今回は、ベストアルバムの発売に合わせて曲目も、アルバム通りに演奏するというもの。

小学校6年の時に「氷のくちびる」をラジオで聴いて、ファンになって38年、最近はCDも聴いてないし、ライブもご無沙汰でした。
甲斐バンドは、福岡出身でボーカル甲斐よしひろさん、ギター大森信和さん(故人)、ベース長岡和弘さん、ドラム松藤英男さんで1974年に「バス通り」でデビュー。
「裏切りの街角」「HERO」「安奈」などのヒット曲で知られていますが、何度となく解散、再結成を繰り返し、ファンの私も覚えていないくらい。
現在は甲斐さん、松藤さん、元ARBの田中一郎さんがギター、他にパーカッション、ドラム、キーボード、ベースが加わり、8人でのツアーでした。

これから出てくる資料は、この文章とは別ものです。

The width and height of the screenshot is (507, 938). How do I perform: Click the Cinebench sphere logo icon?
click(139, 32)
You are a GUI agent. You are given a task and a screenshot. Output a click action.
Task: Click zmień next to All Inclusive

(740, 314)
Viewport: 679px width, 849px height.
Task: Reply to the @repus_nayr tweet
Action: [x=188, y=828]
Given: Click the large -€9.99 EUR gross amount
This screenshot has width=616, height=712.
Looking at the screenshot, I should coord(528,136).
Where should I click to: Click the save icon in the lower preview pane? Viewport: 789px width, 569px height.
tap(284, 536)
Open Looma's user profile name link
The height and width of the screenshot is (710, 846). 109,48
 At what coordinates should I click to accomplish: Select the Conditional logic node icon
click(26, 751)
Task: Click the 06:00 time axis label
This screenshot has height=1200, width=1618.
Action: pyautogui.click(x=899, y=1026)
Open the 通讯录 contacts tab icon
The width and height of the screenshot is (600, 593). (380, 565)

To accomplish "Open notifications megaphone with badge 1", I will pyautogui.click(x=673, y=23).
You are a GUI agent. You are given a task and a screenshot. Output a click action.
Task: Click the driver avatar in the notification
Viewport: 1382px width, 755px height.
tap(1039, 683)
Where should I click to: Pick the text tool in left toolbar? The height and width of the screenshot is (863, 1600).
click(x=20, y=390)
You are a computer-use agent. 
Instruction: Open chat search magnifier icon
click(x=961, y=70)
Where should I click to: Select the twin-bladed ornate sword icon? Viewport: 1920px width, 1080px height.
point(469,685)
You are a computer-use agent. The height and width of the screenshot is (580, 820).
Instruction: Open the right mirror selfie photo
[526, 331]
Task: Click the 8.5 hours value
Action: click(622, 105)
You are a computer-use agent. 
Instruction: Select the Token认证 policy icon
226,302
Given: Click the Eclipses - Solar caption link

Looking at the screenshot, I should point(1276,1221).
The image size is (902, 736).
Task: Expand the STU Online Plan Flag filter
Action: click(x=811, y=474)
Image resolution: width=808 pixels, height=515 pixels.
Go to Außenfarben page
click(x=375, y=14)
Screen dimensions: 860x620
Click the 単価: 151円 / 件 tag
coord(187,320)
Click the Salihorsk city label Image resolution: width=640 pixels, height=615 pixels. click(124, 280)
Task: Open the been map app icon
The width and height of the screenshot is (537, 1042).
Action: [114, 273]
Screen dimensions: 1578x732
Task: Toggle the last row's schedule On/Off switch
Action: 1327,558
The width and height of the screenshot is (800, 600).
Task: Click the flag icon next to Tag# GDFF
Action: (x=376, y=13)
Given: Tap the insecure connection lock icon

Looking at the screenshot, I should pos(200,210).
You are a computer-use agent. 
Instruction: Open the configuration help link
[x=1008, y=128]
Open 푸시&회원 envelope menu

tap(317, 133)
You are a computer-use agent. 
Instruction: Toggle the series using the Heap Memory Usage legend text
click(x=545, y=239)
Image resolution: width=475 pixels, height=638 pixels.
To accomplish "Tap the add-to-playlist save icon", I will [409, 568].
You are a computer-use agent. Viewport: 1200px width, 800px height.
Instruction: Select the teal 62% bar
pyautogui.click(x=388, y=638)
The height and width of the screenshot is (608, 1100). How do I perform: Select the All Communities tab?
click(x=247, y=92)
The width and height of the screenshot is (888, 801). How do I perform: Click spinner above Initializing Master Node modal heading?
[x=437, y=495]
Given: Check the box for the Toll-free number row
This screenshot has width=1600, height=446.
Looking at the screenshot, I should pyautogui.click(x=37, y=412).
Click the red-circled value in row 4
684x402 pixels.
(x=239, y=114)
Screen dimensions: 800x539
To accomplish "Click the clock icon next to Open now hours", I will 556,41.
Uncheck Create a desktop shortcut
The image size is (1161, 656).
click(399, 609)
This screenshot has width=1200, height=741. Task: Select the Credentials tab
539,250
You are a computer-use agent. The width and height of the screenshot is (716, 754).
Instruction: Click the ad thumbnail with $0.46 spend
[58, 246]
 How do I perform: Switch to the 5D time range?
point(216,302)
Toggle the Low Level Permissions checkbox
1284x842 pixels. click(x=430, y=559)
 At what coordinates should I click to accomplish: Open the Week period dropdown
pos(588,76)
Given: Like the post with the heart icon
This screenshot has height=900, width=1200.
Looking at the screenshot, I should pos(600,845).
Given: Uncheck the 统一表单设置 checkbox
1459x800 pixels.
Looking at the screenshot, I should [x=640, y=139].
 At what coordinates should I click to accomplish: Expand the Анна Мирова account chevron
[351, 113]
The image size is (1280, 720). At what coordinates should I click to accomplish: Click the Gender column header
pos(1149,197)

ベストアルバムの曲目を見る限り、カバー曲「非情のライセンス」以外はお馴染みの曲ばかり。
最初にひと言で感想を言ってしまえば 「なに、甲斐バンド最高じゃない!! まったく色あせてない」です。
甲斐さんは64歳、全22曲、演奏して歌いきる。
相当鍛えていないとできないと思うし、どの曲も素晴らしかった。
決して懐メロではない、昔からのファンにも、新しいファンにも精一杯の想いを伝えようという心意気に感動すら覚えました。
ロックでした! かっこいい大人たちでした!

田中一郎さんのギターは素晴らしく、迫力のツインドラムにパーカッション。
セットも渋くて、中学生の頃に衝撃を受けて今も覚えている照明があり、それが再現されたかのような「氷のくちびる」「ポップコーンをほおばって」には、しびれました。
昔聴いていた曲って、なんでこんなにすらすら歌詞が出てくるんでしょうね。
隣の同年代の男性も、ずっと大声で歌っていたので心置きなく一緒に歌えました。

全体的に色っぽい歌詞が多い甲斐バンドの楽曲。
中学、高校と甲斐バンドばっかり聴いていた私は、何を思っていたのか覚えていませんが、多感な頃に出会った甲斐バンドが、少なからずとも私に影響を与えたのは確かで、色んなライブに行き続けるのも、最初に見た甲斐バンドが衝撃的で感動的で未だにその感覚を求め続けているからかもしれません。
今でも変わらずと言う訳にはいかないでしょうが、あのハスキーな声と意外に面白いトークを、これからも続けて欲しいと思います。

2回のアンコールが終わると、ステージは暗いまま 「最後の夜汽車」が流れ始めます。
席を立つ人は少なく、流れる曲に合わせて口ずさんだり、 「甲斐~!!」と叫ぶ男性の声、「かいさ~ん!!ありがと~」と叫ぶ私の声(笑)。
余韻に浸る時間をくれて、いい気分で会場を後にすることができました。
さらなる進化を続ける甲斐バンドを、この目でホントにホントの最後まで見届けようと心に決めました。